Medical marijuana laws are on the books in over half of the United States, and the all-natural remedy is used by countless more Americans in spite of prohibition. Because marijuana is still a federally illicit narcotic, though, extrapolating the drug’s effects on specific ailments has been difficult to say the least.

In two new studies published in the journals Frontiers in Pharmacology and Medicines respectively, researchers in the University of New Mexico’s Department of Psychology sought out to fill that vacuum of data, combing through statistics from the Releaf App — a personal tracking tool for cannabis use — to gain insight into how viable the controversial plant is in treating different conditions.

Developed by a number of the University of New Mexico (UNM) researchers themselves, the Releaf App allows users to input the specific reason for their medical marijuana use, the type of cannabis they use — be it flower, concentrates, or topicals — and finally, any subsequent symptom relief, measured on a 1-10 improvement scale.

The first study, published in late August in Frontiers In Pharmacology, examined Releaf data covering a wide range of ailments, from anxiety and depression to nausea and muscle spasms, from 13,638 individual user entries. Digging through tens of thousands of smoke sessions and infused topical applications, UNM researchers found that cannabis use of any kind, for any condition, was met with an average symptom decrease of 3.7 points. 

For the second study, made public in the July issue of the journal Medicines, the same authors looked specifically at the effects of smoking or vaping whole flower cannabis buds on insomnia, consulting data from 1,056 entries on the Releaf App. On average, those users reported a 4.5 point decrease in symptom severity, with pipes and vaporizers credited as the most effective sleep aid method.

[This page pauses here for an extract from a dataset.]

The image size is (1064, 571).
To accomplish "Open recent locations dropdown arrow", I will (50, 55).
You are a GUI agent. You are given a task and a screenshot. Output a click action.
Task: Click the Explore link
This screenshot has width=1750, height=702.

By consulting low-pressure, user-generated data, the studies’ authors say that they were more effectively able to explore the way that marijuana is used in real world settings, instead of relying on often uncomfortable lab settings that could alter results.

“Observational studies are more appropriate than experimental research designs for measuring how patients choose to consume cannabis and the effects of those choices,” UNM Department of Psychology Associate Professor Jacob Miguel Vigil said in a press release announcing the research. “By collecting massive amounts of patient-entered information on actual cannabis used under real-life circumstances we are able to measure why patients consume cannabis, the types of products that patients use, and the immediate and longer-term effects of such use. In other words, many of the important and practical research questions that randomized controlled trials fail to address.”

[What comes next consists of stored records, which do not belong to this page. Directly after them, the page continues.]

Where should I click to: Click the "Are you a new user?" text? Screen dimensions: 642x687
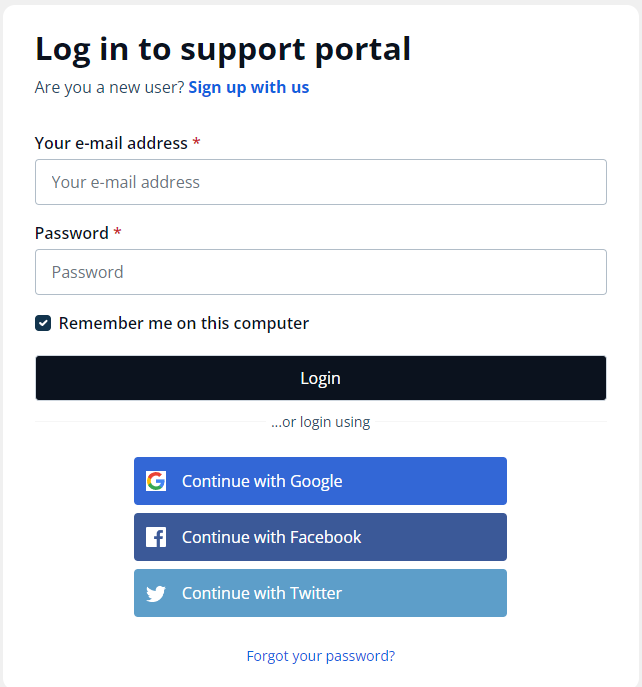[109, 87]
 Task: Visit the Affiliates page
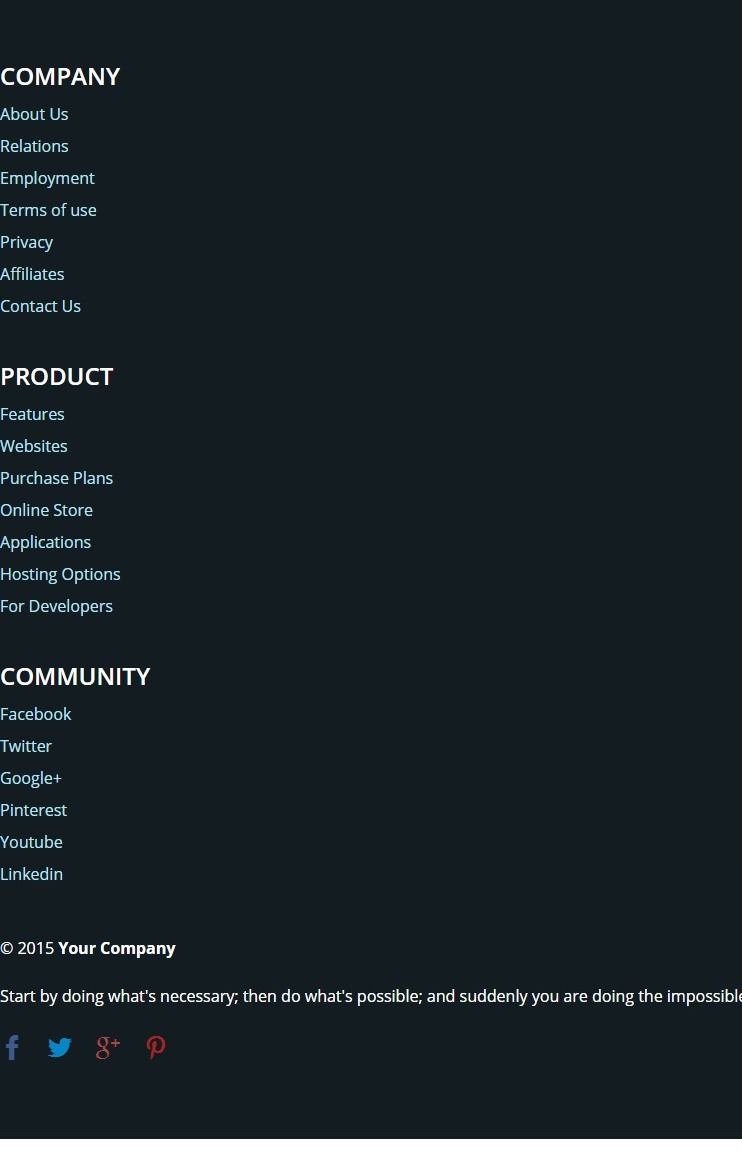click(x=32, y=274)
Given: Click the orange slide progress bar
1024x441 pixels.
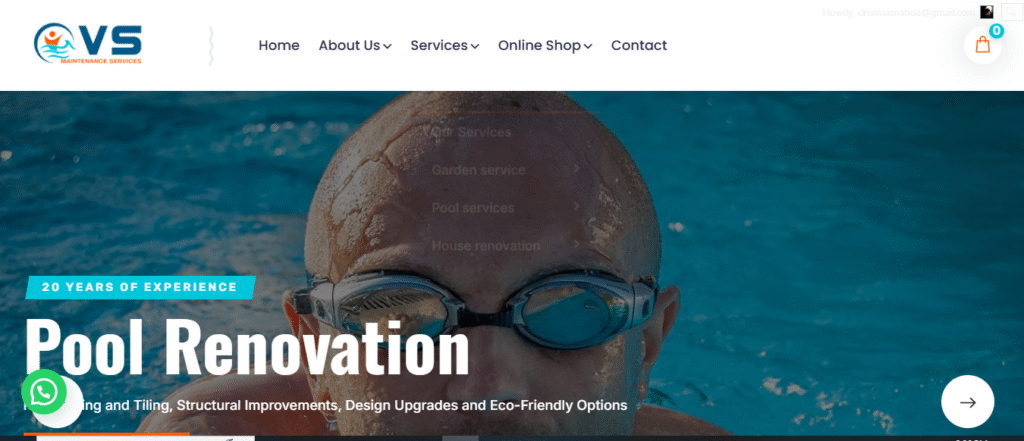Looking at the screenshot, I should click(x=106, y=434).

In addition to effective treatment of 27 medical ailments, UNM researchers reported a lack of any significant negative side effects from cannabis, with Releaf users most frequently noting positive side effects like relaxation and peacefulness, as opposed to traditionally negative outcomes like foggy and forgetful.

As cannabis reform continues to be debated in state legislatures and by voters, with public polls consistently reporting overwhelming support for medical marijuana legalization, Vigil and his co-authors were confident that their data would push the cause further, especially considering the deadly nature of America’s current prescription pill epidemic.

“If the results found in our studies can be extrapolated to the general population, cannabis could systematically replace multi-billion dollar medication industries around the world,” Vigil said. “It is likely already beginning to do so.”